240-241, the Court concluded that Indian land claims not
subject to any federal limitations period were presumptively exempt
from state statutes of limitations as well. Respondent's claim,
however, is based on a particular federal statute -- the Quiet
Title Act -- that contains its own limitations period.
[
Footnote 11]
Under 28 U.S.C. § 1295(a)(2), the Court of Appeals for the
Federal Circuit possesses exclusive jurisdiction over an appeal
from a district court's decision
"if the jurisdiction of that court was based, in whole or in
part, on section 1346 of this title, except that jurisdiction of an
appeal in a case brought in a district court under section
1346(a)(1), 1346(b), 1346(e), or 1346(f) of this title or under
section 1346(a)(2) when the claim is founded upon an Act of
Congress or a regulation of an executive department providing for
internal revenue shall be governed by sections 1291, 1292, and 1294
of this title [the provisions granting jurisdiction to the regional
courts of appeals]."
Thus, if the District Court's jurisdiction here depended on the
Tucker Act, § 1346(a)(2), then the Eighth Circuit lacked
jurisdiction over respondent's appeal, and we would have to vacate
its judgment and remand the case with directions to transfer the
appeal pursuant to 28 U.S.C. § 1631 to the Federal Circuit.
See, e.g., Ballam v. United States, 474 U.S. 898 (1986);
Pacyna v. Marsh, 474 U.S. 1078 (1986).
In light of our conclusion that the District Court's
jurisdiction was not based on the Tucker Act, but instead rested on
§ 1346(f) (Quiet Title Act claims), we need not reach the
difficult and unsettled question of how an appeal raising both
issues committed to the Federal Circuit's jurisdiction and issues
outside its jurisdiction is to be treated.
See, e.g.,
S.Rep. No. 97-275, pp.19-20 (1981); H.R.Rep. No. 97-312, p. 41
(1981); Court of Appeals for the Federal Circuit -- 1981, Hearings
on H.R. 2405 before the Subcommittee on Courts, Civil Liberties,
and the Administration of Justice of the House Committee on the
Judiciary, 97th Cong., 1st Sess., 90 (1981) (testimony of James W.
Geriak); Cihlar & Goldstein, A Dialogue About the Potential
Issues in the Patent Jurisdiction of the Court of Appeals for the
Federal Circuit, 10 APLA Q.J. 284 (1982); Drabiak, Jurisdiction of
the New Court of Appeals for the Federal Circuit, 73 Ill.B.J. 218
(1984); Newman, Tails and Dogs: Patent and Antitrust Appeals in the
Court of Appeals for the Federal Circuit, 10 APLA Q.J. 237 (1982)
(all discussing the issue in the context of patent appeals that
also raise antitrust claims).
In particular, we express no opinion on the question whether,
since § 1295(a)(2) explicitly disclaims Federal Circuit
jurisdiction over claims based on § 1346(f), and the Federal
Circuit is a court of limited jurisdiction,
see H.R.Rep.
No. 97-312,
supra, at 39, an appeal in a case raising both
Tucker Act and Quiet Title Act claims would have to be bifurcated
and sent in part to the regional circuit and in part to the Federal
Circuit.
Cf.
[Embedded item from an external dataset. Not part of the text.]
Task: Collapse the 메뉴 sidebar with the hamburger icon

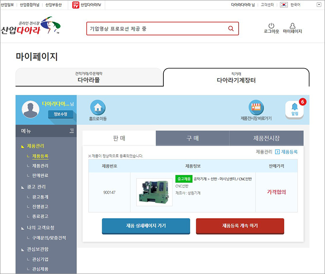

S.Rep. No. 97-275,
supra, at 20.
[
Footnote 12]
The broad reference to "sectio[n] 1346" is somewhat opaque.
Section 1346(f), in fact, grants the district courts "exclusive
original jurisdiction of civil actions under section 2409a." The
exclusion in § 2409a therefore cannot be read to include all
suits that can be brought under § 1346. We think, however,
that the exclusion of suits brought under § 1491 -- the Tucker
Act provision granting the Claims Court jurisdiction -- supports
finding a similar exclusion of suits brought under §
1346(a)(2) -- the analogous district court provision.